Once the application is made, the 'Schengen clock' effectively stops until a decision is given.


----------



## widski (3 mo ago)

*Sunshine* said:


> Is your child a Sweedish citizen?


Hi yes he is.


----------



## widski (3 mo ago)

xabiaxica said:


> A NIE isn't a residency document. Are you certain that you both obtained residency?
> 
> Regardless of that, your wife will (again) have to register as an EU citizen resident in Spain, - although if she did in fact register she won't need to - & you will now have to apply for residency as her family member. Do you have any formal paperwork for your relationship? Without that, it's a little more complicated in Spain.
> 
> Once the application is made, the 'Schengen clock' effectively stops until a decision is given.
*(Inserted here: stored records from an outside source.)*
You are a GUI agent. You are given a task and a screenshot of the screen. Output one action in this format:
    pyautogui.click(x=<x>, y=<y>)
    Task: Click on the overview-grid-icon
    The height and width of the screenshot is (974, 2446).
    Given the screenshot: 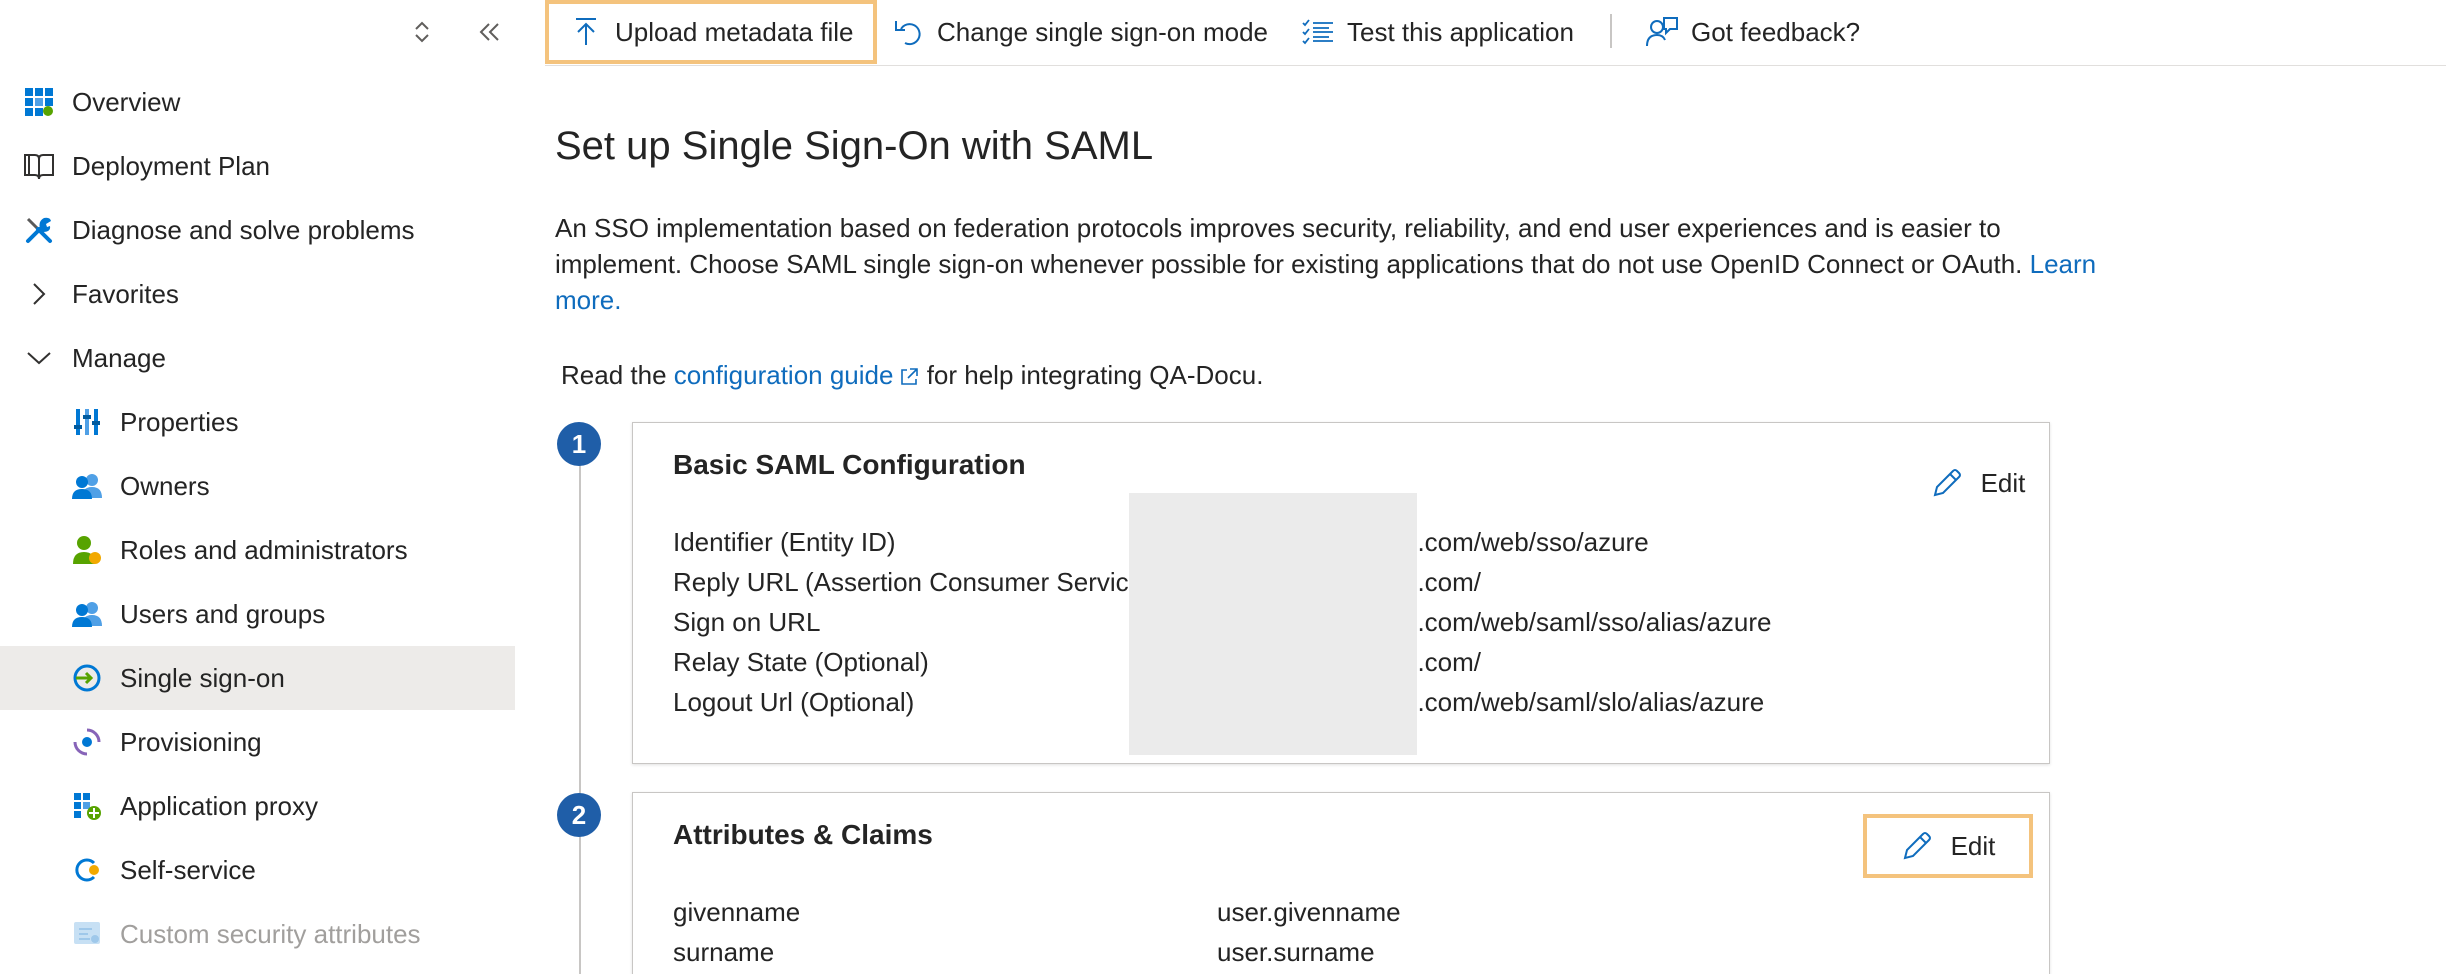 What is the action you would take?
    pyautogui.click(x=39, y=102)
that's good news regarding the 'schengen clock'. Is there anywhere I can verify that on the Spanish gov website? Not that I don't believe you but I just want to see it in black and white and get context myself  thanks for your reply!


----------



## widski (3 mo ago)

xabiaxica said:


> A NIE isn't a residency document. Are you certain that you both obtained residency?


Yes, I obtained my permisio de residencia with NIE number, it was a plastic photo card. Hers is a Cerficado de resigstro de ciudadano.


----------



## xabiaxica (Jun 23, 2009)

widski said:


> Yes, I obtained my permisio de residencia with NIE number, it was a plastic photo card. Hers is a Cerficado de resigstro de ciudadano.


Are you saying that you had a TIE?


----------



## widski (3 mo ago)

Yes I had a TIE, it was valid up until 25/11/2025 but I cancelled it.


----------



## xabiaxica (Jun 23, 2009)

widski said:


> Yes I had a TIE, it was valid up until 25/11/2025 but I cancelled it.


In that case, what you will have to do is exactly the process that you went through last time.


----------



## widski (3 mo ago)

xabiaxica said:


> In that case, what you will have to do is exactly the process that you went through last time.


Thanks v much. Appreciate the advice


----------